I thought I would feel better after pouring my heart out, but rather, I feel sick to my stomach. Declan is far from perfect in many ways, but that doesn’t make him a bad person. He doesn’t yell at me or call me names or make me feel uncomfortable. His pay is double the usual salary, and I’ve been able to save a nice nest egg because of that.
Is he the easiest boss in the world? Absolutely not. He expects just as much from me as he does of himself. His standards are as exacting as his attitude, but that doesn’t mean he is unfair. If anything, he pushes me to do better.
And you just admitted how much you resent it all.
My stomach churns. “About what I said—”
“What would make you happy?”
I think being struck by a lightning bolt would have been less shocking than his question. Not once has Declan ever inquired about such a thing, and I’m not entirely sure how to go about answering it. Lots of things could make me happy, but there are very few within his immediate control.
“I—”
“Don’t think. Just speak.”
I take a deep breath. “First off, I want to be treated like a human being with wants, needs, and feelings.”
“Unfortunately, evolution hasn’t seemed to work out that little issue yet.”

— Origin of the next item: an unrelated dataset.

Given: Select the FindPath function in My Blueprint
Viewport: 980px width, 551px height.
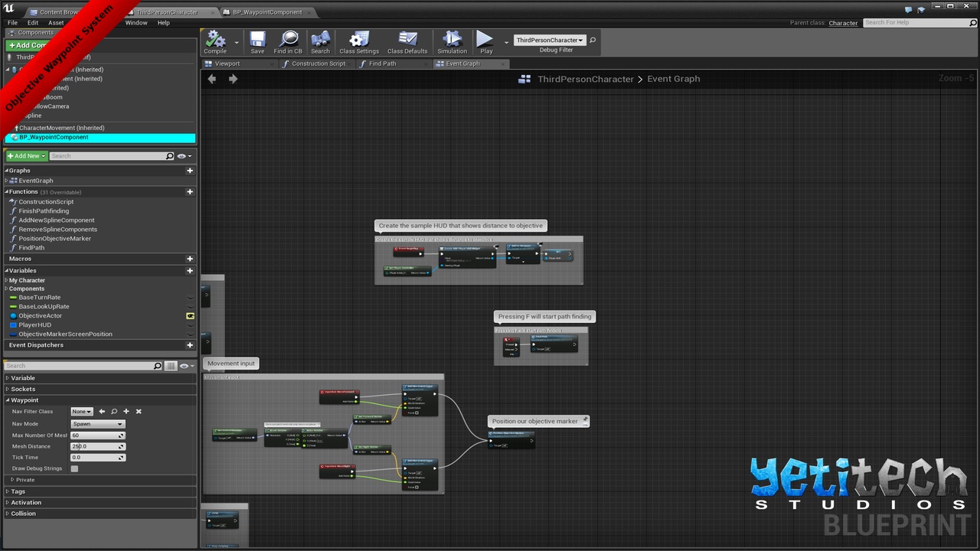Looking at the screenshot, I should click(x=31, y=248).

I glare in his general direction. “I’m serious. That means you respect my time, energy, and willingness to go above and beyond to make our fake marriage work. You need to remember that this isn’t for me. You are the one who screwed up a perfectly good wedding contract with Bethany, and I’m the next best thing. I can be your asset or your enemy. It’s up to you to decide.”
“Anything else?” Humor seeps into his voice.
“Are you laughing at me?”
“Only on the inside.”
My eyes narrow into tiny slits. “Yes, actually. There is one more thing.
Stop calling Dreamland Tokyo your project. We both have spent two years working on that proposal together, and I lost about ten friends and a boyfriend in the process, so whether you like it or not, we’re a team. I’d like to be treated as such from this moment on.”